High Court Of Madhya Pradesh : Indore Bench
Jardarali vs. CIT
Asst. Year 1979-80
G.G. Sohani & R.K. Verma, JJ.
M.C.C No. 58 of 1985
13th July 1987
S.C. Goyal, for the Assessee : R.C. Mukati, for the Revenue
G.G. SOHANI, J.:
By this reference under s. 256(1) of the IT Act, 1961 (hereinafter referred to as ” the Act”), the Tribunal, Indore Bench, has referred the following question of law to this Court for its opinion :
” Whether, on the facts and in the circumstances of the case, the Tribunal was right in holding that the income of the Wife was rightly clubbed in the hands of the appellant ? “
The material facts giving rise to this reference, briefly, are as follows: The assessment year in question is 1979-80 for which the accounting period ended on Diwali, 1978. Till July 31, 1978, the assessee was a partner in a firm carrying on the business in the name and style of Jardar Banali. The said firm consisted of two partners. The other partner of the firm was one Salim Ali. After July 31, 1978, the wife of the assessee became a partner of the said firm. In framing the assessment of the assessee for the asst. yr. 1979-80, the ITO held that the provisions of s. 64(1)(i) of the Act were attracted and he, therefore, clubbed the income arising to the wife from the partnership firm with the income of the assessee. Aggrieved by the order of assessment, the assessee preferred an appeal which was dismissed. A second appeal preferred by the assessee before the Tribunal was also dismissed. Hence, at the instance of the assessee, the aforesaid question of law has been referred to this Court for its opinion.

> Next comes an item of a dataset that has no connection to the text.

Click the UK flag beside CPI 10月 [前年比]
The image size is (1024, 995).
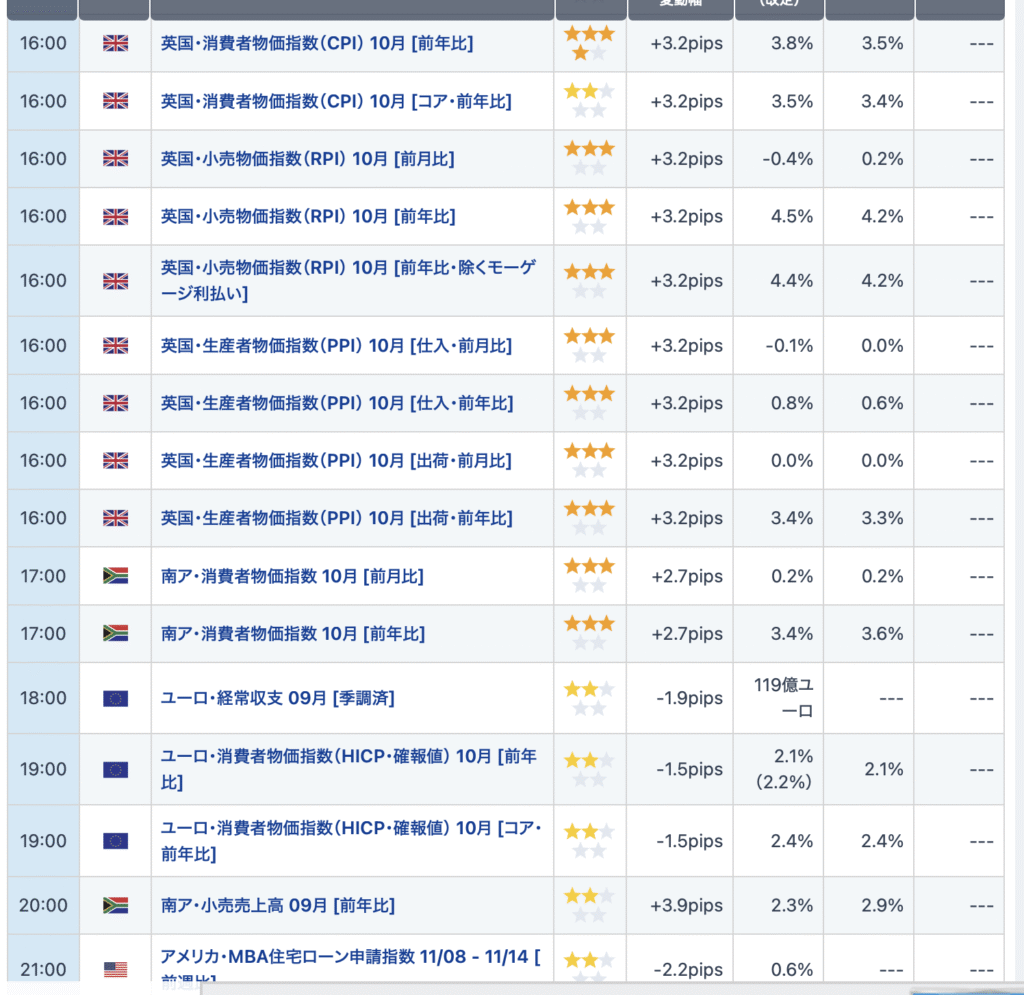pyautogui.click(x=115, y=43)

The short question that arises for consideration in this case is whether the provisions of s. 64(1) (i) of the Act are attracted to the facts of the case. The material provisions of s. 64(1) of the Act are as follows : “64. Income of individual to include income of spouse, minor child, etc.â(1) In computing the total income of any individual, there shall be included all such income as arises directly or indirectlyâ (i) to the spouse of such individual from the membership of the spouse in a firm carrying on a business in which such individual is a partner.”

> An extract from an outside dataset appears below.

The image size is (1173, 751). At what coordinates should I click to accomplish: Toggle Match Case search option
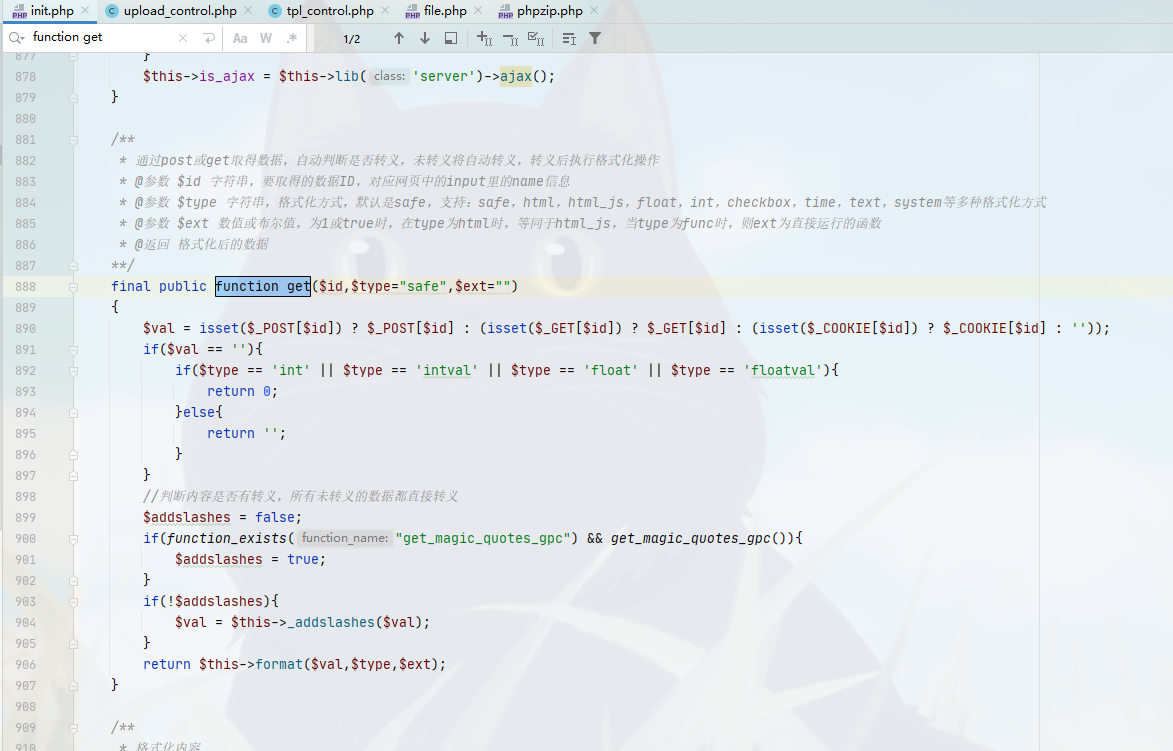[x=240, y=38]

From a perusal of the aforesaid provision, it is clear that income arising to the spouse of an individual from membership in a firm is includible in the total income of that individual only when that individual is also a partner in the firm in which his spouse is a partner. In the instant case, it has been found that the assessee was a partner of the firm till July 31, 1978. The wife of the assessee became a partner of the firm after July 31, 1978, Therefore, the assessee was not a partner in the firm in which his wife had a share and hence her share of profits in the firm could not be included in the total income of the assessee. The provisions of s. 64(1)(i) of the Act were, therefore, not attracted. The reference to the provisions of s. 187 of the Act was not warranted in the circumstances of the case. That provision is attracted in dealing with the assessment of a firm, where, at the time of making an assessment, it is found that a change has occurred in the constitution of the firm. The provisions of s. 187 cannot be imported in considering the applicability of the provisions of s. 64(1)(i) of the Act. In our opinion, therefore, the Tribunal was not justified in holding that the income of the wife of the assessee from the firm was rightly included in the total income of the assessee.
For all these reasons, our answer to the question referred to this Court is in the negative and in favour of the assessee. In the circumstances of the case, parties shall bear their own costs of this reference.